Ini yang misalnya dikatakan anggota F-PDIP Dwi Rio Sambodo. Dwi mengatakan, dampak perubahan nama jalan bukan sekadar pembuatan KTP baru. Dwi menilai, Pemprov DKI seharusnya sejak awal mengkaji secara matang.
Pemprov DKI seharusnya melibatkan warga dan mengkomunikasikan dengan warga secara efektif. Sehingga warga tidak menjadi resah dan gelisah. Begitu juga Ketua Fraksi PDIP DPRD DKI Jakarta, Gembong Warsono, mengeritik kebijakan Anies ini.
Menurut dia, permasalahan penggantian dokumen warga, sepatutnya tak hanya berlandaskan biaya yang digratiskan. Kata Gembong, warga Jakarta ini multi kesibukan, dan beda-beda mata pencahariannya.

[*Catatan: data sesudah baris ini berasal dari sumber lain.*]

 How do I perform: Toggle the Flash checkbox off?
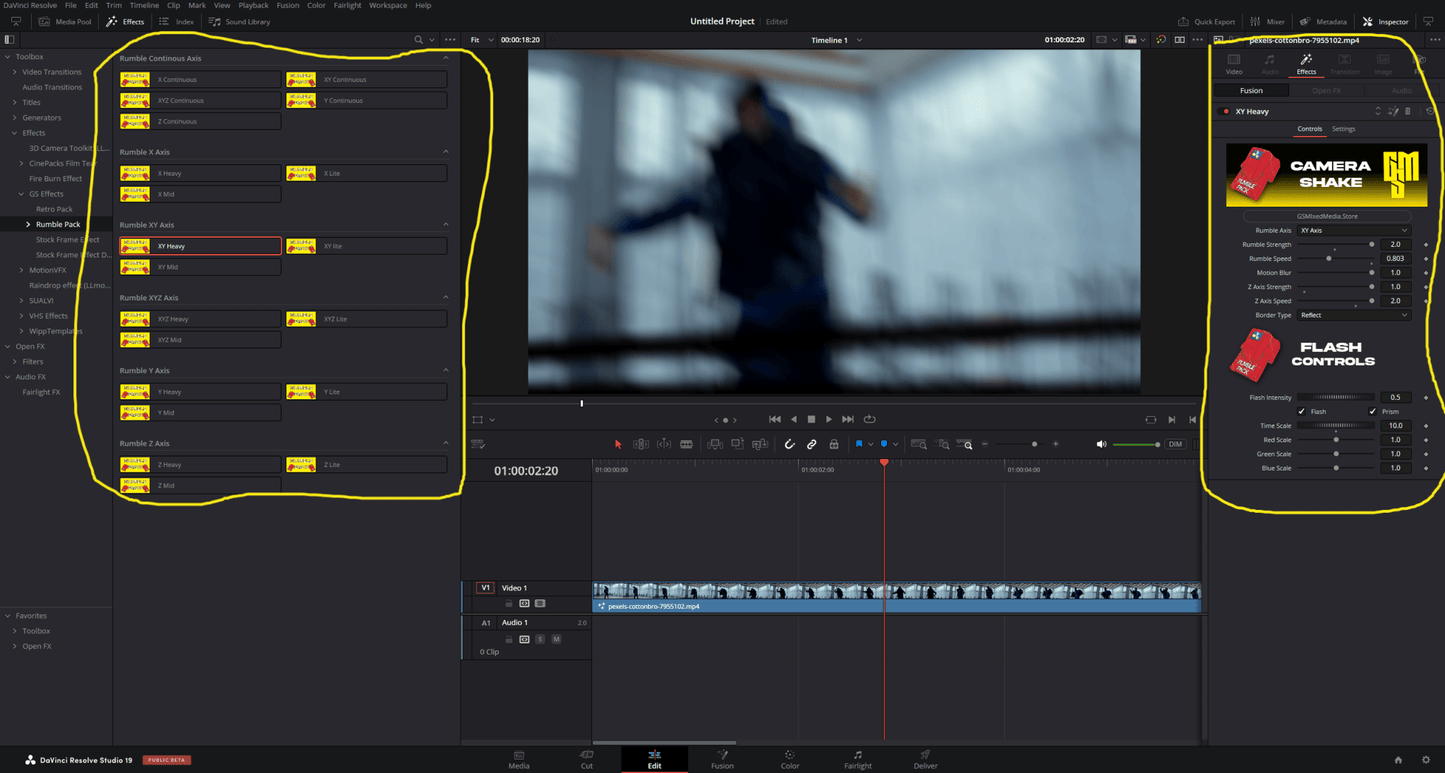pos(1302,411)
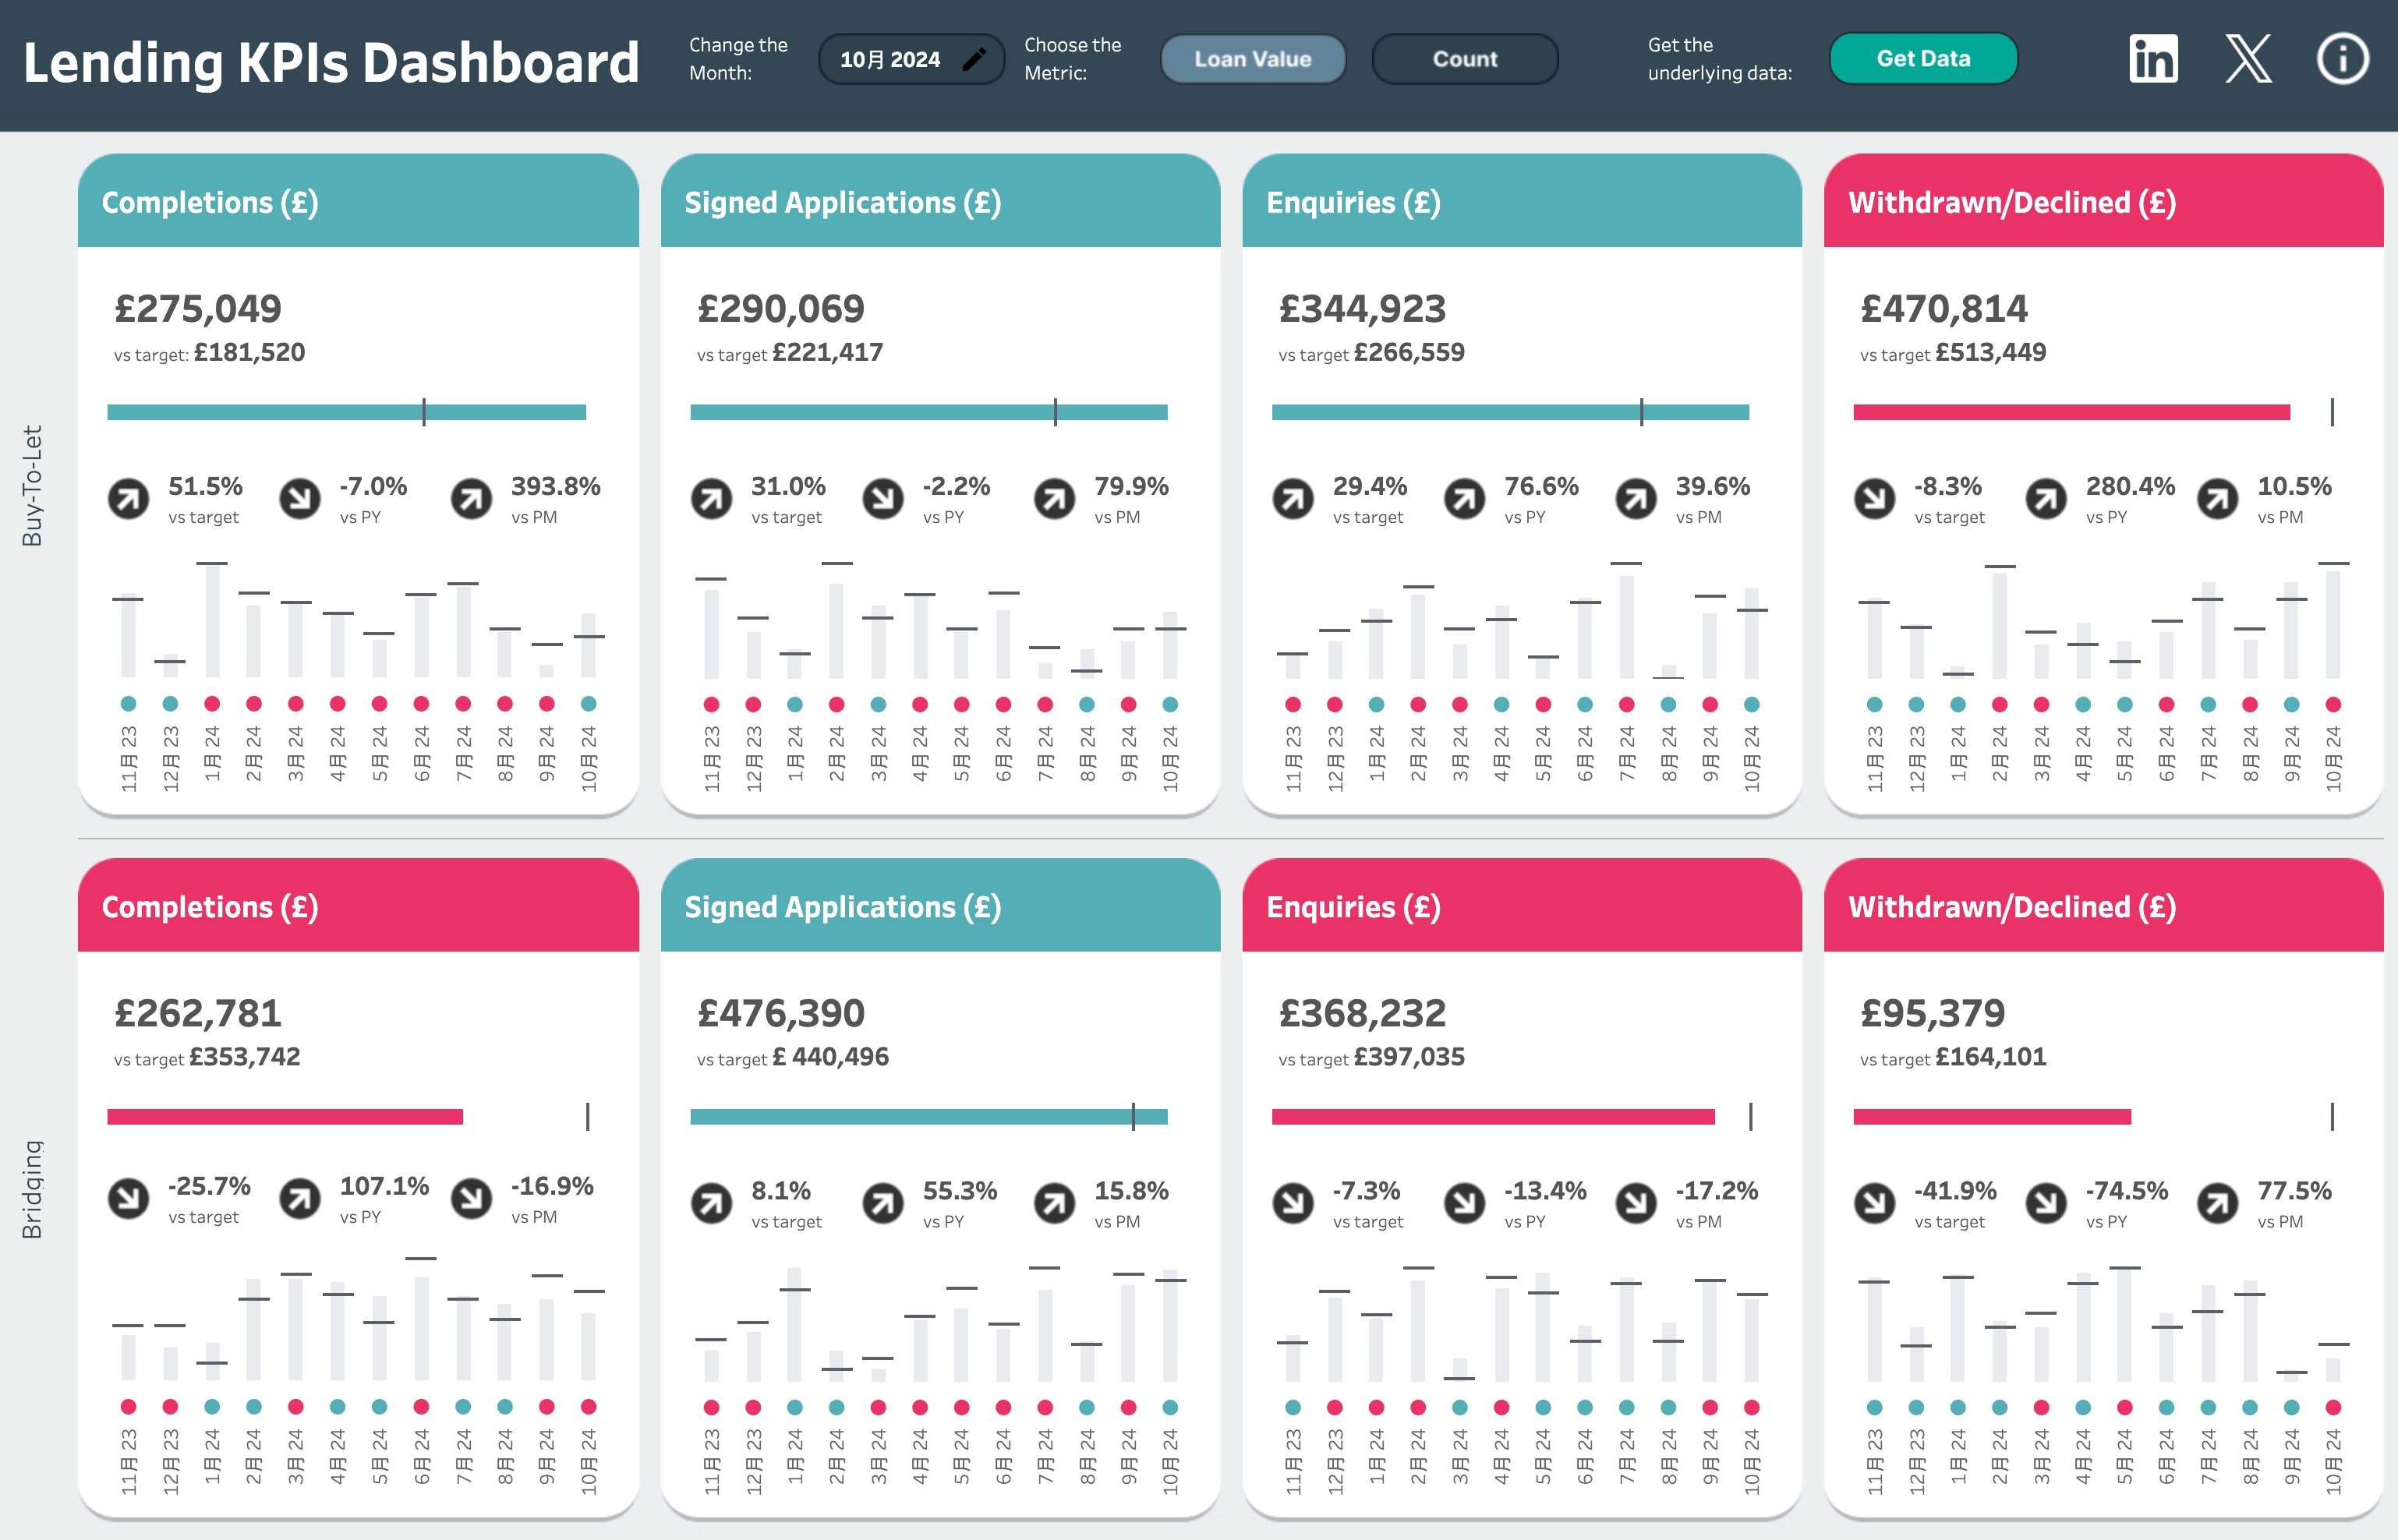Click the pencil edit icon beside month
2398x1540 pixels.
click(974, 60)

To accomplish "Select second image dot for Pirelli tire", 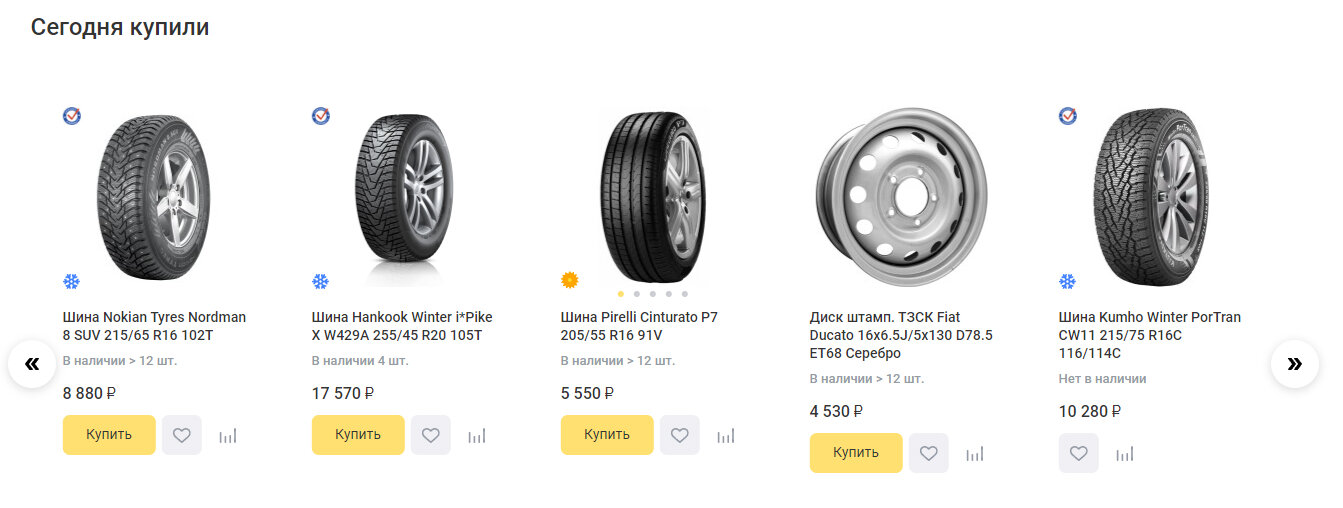I will pyautogui.click(x=637, y=294).
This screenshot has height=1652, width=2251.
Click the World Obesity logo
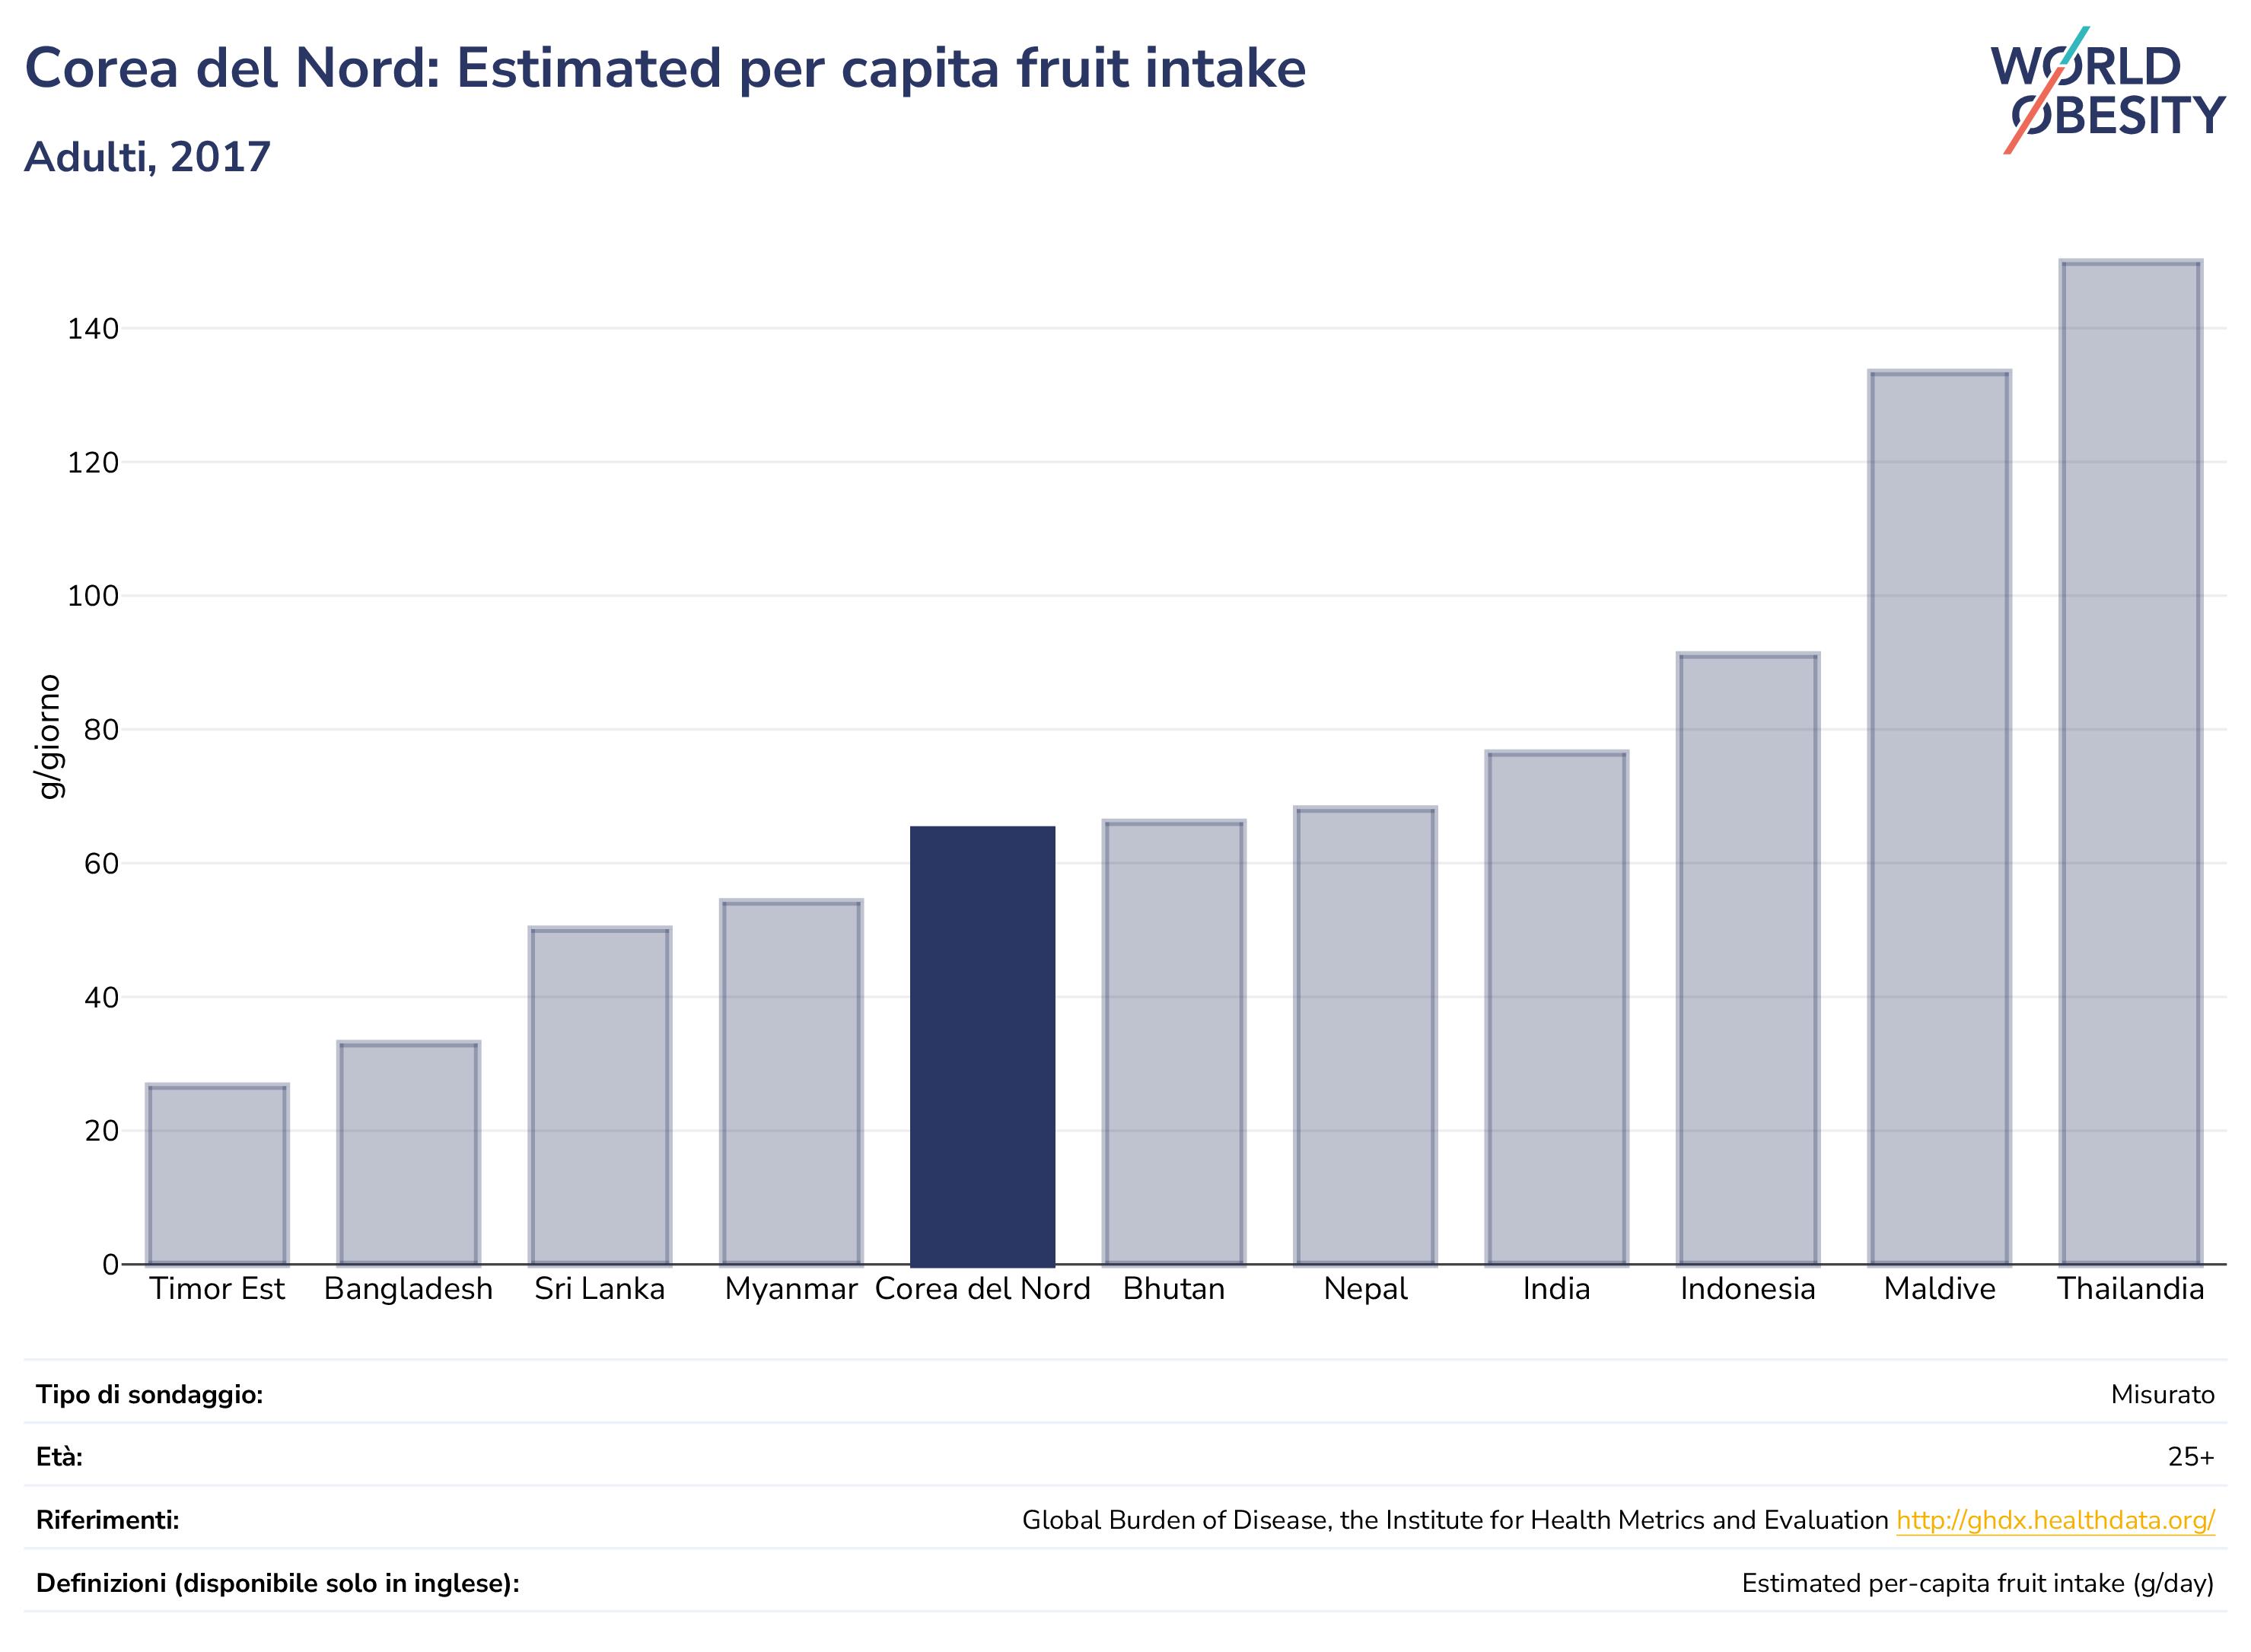coord(2108,90)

Bagi mereka, waktu juga sangat penting. Untuk mengurus perubahan data dokumen itu jelas perlu meluangkan waktu. Selain itu, fakta dari pelayanan jemput bola oleh Disdukcapil DKI belum ideal.
Nyatanya, pelayanan mereka juga tidak menjangkau semua masyarakat. Penggantian nama jalan ini sejak awal bukanlah aspirasi warga. Ini yang menyebabkan lahirnya berbagai gerakan masyarakat menolak keputusan Anies.
Kalau dipikir-pikir, penggantian nama itu sebetulnya tidak penting, tidak esensial. Secara konkret, penggantian nama itu tidak mengubah apa-apa bagi warga Betawi. Jika Anies begitu concern pada nasib warga Betawi, yang lebih penting bukanlah nama jalan.
Seharusnya ada program khusus dan konkret untuk membantu masyarakat Betawi. Yakni, program untuk mendukung atau menaikkan taraf kehidupan warga Betawi. Pemprov DKI perlu belajar bahwa masyarakat Jakarta tidak bisa begitu saja diatur-atur. Mereka juga punya hati. Kita perlu desak Pemrov DKI, untuk bersedia bicara lebih banyak dengan masyarakat.